TAMPA, Fla. — If you’re driving a newer car, you may like all the technology options, but according to a recent AAA study, a majority of new cars have several safety flaws that could put you at risk of a crash if you’re not paying attention.
While many cars have advanced driving assistance features that help you stay in your lane, maintain your speed and more, it appears many technologically advanced cars aren’t functioning as well as they should.
AAA reports nearly 93 percent of all new cars with advanced driver assistance features have some type of flaw.
After testing five different automaker’s systems they found, on average, most cars encountered an issue every eight miles. Sixty-six percent of the time they hit a simulated disabled vehicle during closed-course testing AAA reports.
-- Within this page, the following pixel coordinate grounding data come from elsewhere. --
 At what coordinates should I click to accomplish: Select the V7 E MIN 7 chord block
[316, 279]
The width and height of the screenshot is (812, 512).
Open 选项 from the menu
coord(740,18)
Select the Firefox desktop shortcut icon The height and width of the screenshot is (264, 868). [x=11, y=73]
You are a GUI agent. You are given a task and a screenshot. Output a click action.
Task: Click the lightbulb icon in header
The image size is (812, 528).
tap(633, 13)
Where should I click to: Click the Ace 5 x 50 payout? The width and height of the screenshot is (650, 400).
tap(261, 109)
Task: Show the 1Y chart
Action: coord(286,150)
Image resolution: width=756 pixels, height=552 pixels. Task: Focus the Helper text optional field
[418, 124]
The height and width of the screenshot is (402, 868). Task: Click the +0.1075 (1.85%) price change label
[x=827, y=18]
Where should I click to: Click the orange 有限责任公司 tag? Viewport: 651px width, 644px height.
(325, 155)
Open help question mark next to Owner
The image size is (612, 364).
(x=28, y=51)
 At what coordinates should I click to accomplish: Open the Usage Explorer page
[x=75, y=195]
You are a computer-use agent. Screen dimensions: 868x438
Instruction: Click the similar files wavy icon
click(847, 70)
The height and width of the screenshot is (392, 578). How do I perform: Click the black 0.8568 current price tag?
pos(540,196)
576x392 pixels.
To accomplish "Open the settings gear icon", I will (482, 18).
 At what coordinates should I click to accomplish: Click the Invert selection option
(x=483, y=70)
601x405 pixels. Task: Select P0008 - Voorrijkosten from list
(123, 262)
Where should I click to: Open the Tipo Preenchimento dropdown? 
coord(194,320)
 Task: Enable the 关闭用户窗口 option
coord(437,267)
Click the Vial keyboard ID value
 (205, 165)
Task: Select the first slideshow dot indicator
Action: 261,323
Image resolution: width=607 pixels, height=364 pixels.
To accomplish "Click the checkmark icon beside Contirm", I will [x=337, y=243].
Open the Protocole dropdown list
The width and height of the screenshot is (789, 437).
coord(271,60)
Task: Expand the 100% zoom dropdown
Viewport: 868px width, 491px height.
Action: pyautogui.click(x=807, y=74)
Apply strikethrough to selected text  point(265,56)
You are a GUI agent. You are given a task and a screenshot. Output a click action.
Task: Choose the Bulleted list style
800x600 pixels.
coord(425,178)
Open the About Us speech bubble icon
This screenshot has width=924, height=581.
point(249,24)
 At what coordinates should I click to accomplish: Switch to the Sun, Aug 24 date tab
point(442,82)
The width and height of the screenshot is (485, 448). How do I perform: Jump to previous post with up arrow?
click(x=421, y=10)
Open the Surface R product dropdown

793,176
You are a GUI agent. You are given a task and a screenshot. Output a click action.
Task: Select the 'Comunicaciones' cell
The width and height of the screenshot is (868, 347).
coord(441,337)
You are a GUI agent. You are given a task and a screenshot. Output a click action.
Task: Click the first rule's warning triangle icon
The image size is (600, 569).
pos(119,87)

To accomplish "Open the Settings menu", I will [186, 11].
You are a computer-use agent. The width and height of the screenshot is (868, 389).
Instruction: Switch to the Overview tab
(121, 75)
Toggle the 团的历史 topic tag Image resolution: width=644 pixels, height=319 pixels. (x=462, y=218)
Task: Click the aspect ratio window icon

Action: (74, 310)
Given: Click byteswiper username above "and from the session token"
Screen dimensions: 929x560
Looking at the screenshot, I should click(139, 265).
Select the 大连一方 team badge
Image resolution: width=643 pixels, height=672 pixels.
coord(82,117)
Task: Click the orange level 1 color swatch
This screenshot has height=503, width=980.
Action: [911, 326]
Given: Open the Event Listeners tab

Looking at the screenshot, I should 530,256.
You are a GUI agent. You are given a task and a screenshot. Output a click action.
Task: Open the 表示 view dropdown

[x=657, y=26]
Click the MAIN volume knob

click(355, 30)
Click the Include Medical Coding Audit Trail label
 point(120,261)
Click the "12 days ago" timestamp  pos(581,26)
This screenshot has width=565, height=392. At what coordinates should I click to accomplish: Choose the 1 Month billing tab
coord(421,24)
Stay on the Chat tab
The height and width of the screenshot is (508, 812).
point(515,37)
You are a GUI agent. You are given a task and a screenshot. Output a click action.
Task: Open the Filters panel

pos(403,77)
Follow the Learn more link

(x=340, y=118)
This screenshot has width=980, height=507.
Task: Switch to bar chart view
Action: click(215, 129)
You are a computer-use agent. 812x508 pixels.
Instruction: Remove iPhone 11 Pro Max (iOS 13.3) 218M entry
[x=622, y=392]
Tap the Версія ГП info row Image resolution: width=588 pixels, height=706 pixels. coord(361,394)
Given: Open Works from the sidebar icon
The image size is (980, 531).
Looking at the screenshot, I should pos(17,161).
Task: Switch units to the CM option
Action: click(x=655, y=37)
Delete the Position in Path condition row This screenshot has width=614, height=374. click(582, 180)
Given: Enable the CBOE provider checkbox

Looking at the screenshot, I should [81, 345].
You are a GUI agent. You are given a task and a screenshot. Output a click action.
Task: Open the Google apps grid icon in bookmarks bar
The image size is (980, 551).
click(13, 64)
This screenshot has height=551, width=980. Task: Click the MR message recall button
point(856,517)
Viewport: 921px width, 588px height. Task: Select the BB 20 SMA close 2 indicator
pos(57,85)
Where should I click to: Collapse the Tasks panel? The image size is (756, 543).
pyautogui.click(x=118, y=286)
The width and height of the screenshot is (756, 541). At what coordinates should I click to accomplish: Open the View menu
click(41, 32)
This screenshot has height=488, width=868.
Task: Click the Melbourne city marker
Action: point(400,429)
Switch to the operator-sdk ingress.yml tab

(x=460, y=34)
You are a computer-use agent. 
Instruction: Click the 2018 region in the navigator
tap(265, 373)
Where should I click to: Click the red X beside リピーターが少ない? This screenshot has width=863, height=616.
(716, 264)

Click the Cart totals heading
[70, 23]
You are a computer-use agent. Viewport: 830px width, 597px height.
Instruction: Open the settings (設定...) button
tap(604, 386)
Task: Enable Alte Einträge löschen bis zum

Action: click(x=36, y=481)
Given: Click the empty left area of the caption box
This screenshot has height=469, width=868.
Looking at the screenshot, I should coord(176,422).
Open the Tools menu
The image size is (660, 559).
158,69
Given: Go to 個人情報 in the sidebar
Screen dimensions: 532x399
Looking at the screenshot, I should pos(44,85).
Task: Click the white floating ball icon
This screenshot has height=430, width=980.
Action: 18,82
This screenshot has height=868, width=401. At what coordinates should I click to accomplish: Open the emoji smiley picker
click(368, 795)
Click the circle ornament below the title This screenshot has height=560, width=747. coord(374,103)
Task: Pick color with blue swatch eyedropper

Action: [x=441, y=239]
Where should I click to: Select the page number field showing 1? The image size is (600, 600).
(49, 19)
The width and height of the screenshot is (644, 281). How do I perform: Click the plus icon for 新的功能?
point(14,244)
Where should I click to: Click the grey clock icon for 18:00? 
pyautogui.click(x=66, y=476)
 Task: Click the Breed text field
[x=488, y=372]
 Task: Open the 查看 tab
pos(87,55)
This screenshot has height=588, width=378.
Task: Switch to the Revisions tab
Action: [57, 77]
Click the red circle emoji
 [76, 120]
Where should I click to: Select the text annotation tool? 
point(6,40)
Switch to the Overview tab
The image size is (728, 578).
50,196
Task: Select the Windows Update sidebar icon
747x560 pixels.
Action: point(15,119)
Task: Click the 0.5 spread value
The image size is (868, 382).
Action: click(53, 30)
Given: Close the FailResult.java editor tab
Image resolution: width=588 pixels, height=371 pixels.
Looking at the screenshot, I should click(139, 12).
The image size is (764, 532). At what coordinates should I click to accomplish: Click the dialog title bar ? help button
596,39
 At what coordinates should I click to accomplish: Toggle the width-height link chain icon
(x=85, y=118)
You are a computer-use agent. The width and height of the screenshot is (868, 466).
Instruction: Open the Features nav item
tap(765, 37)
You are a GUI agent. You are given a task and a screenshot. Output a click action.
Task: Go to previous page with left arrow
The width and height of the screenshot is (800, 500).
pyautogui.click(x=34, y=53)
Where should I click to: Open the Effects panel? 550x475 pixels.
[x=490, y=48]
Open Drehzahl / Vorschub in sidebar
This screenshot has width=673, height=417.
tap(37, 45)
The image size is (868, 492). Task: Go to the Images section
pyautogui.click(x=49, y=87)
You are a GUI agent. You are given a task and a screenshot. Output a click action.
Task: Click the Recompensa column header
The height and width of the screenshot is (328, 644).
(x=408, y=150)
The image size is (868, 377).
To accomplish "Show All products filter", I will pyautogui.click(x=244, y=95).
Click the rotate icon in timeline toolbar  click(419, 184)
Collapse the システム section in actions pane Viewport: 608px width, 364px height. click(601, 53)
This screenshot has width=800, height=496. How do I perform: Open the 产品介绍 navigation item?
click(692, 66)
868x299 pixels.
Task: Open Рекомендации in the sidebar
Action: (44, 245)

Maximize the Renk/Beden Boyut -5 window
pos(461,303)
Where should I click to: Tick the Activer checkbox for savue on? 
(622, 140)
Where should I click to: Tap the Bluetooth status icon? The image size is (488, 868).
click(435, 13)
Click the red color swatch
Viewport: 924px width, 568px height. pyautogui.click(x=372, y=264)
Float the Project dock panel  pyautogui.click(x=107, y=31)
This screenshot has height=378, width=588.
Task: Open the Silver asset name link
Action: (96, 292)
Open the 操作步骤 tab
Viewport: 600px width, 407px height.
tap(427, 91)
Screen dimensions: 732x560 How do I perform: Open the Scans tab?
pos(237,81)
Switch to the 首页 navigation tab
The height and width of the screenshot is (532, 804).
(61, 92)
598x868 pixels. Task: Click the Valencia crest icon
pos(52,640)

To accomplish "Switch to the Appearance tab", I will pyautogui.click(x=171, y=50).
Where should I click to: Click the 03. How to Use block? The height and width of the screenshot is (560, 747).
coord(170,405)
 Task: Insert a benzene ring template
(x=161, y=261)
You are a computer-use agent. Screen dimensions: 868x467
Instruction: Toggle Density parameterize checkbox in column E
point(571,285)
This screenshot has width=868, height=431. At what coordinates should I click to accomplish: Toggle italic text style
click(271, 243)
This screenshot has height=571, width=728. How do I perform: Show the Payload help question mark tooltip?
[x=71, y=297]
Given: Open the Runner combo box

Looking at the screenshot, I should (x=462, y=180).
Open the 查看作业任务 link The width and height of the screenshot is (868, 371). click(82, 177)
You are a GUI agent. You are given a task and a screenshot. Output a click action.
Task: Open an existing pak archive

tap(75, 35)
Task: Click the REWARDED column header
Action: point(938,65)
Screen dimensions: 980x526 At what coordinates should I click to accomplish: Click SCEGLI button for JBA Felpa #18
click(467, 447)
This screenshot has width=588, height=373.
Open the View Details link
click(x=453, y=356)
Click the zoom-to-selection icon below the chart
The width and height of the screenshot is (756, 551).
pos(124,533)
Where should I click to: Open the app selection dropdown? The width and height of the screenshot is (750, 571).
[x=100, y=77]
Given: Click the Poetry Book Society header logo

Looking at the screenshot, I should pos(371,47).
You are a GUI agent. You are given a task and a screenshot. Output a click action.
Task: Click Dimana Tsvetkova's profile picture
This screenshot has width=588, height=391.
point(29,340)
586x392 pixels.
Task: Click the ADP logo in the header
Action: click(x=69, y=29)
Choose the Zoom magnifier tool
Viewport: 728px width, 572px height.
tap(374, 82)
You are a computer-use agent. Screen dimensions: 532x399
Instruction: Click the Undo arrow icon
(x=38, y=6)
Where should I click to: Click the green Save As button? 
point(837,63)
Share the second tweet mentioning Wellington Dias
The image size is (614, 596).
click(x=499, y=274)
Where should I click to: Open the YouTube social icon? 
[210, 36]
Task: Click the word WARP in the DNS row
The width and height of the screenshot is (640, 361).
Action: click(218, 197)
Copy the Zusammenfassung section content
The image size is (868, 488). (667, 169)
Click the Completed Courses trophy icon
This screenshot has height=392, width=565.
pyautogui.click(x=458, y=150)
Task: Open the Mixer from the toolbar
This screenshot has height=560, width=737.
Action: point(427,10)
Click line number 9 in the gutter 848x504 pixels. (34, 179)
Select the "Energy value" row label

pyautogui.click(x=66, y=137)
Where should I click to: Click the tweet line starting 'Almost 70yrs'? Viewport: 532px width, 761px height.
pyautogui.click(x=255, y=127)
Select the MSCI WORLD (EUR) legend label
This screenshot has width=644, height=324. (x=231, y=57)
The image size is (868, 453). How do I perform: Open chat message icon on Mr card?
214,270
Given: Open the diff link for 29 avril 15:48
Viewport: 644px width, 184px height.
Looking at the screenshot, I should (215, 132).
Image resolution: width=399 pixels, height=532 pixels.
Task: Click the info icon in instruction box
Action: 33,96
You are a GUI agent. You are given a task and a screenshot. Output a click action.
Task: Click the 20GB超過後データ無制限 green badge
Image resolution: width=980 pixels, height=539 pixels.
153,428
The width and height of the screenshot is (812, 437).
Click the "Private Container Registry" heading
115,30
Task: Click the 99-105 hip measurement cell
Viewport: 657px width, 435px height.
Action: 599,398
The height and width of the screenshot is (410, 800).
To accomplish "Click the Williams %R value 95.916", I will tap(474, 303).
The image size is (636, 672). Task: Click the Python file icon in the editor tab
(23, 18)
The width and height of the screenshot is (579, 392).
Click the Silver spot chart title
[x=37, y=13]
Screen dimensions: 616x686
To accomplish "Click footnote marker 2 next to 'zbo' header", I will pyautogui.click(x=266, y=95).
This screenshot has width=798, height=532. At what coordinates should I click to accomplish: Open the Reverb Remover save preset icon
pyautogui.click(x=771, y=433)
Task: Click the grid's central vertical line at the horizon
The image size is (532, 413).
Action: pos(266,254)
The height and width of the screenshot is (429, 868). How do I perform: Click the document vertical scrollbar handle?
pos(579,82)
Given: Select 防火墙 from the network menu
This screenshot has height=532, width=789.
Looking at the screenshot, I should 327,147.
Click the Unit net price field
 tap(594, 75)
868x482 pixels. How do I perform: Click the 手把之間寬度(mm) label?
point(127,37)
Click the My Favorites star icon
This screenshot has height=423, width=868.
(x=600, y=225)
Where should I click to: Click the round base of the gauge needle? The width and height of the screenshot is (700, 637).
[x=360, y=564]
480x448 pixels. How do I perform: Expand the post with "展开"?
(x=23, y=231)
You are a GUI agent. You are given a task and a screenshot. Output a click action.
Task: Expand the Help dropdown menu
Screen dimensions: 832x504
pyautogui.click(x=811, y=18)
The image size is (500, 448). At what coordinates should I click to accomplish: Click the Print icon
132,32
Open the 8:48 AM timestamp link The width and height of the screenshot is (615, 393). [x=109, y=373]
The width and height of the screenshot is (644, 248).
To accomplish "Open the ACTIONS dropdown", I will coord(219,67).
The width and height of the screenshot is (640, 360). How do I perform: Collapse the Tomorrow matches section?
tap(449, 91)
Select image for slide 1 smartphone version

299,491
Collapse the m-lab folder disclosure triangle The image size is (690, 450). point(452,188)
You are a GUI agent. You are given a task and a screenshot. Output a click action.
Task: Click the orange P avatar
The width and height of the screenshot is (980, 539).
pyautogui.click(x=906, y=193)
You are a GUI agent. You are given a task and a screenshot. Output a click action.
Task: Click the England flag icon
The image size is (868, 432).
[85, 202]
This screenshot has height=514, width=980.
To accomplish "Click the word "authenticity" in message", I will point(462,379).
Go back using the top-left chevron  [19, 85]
“That's alarming because people can become overconfident in these systems,” said Greg Brannon a representative for AAA. “AAA believes this technology is safe if the person that is using it, uses it correctly. I think we've seen some instances where that's not the case.”
AAA research finds car systems that automate speed, braking and lane centering seem to have the most flaws. It’s a warning for drivers to use the technology but remain cautious and know the risks.
“Active driving assistance systems may lull drivers into a false sense of security, allowing them to direct their attention away from driving,” said Mark Jenkins, spokesman, AAA – The Auto Club Group. “When using these systems, it’s critical that drivers remain focused on the road, in case you need to intervene. Although these systems are designed to make the roads safer, they’re still in the early stages of development and are not consistent.”
AAA is working to make those safety features better for drivers. It has provided its research to manufactures along with recommendations for improvement. AAA reports more testing of these products needs to be done before they’re released to the public.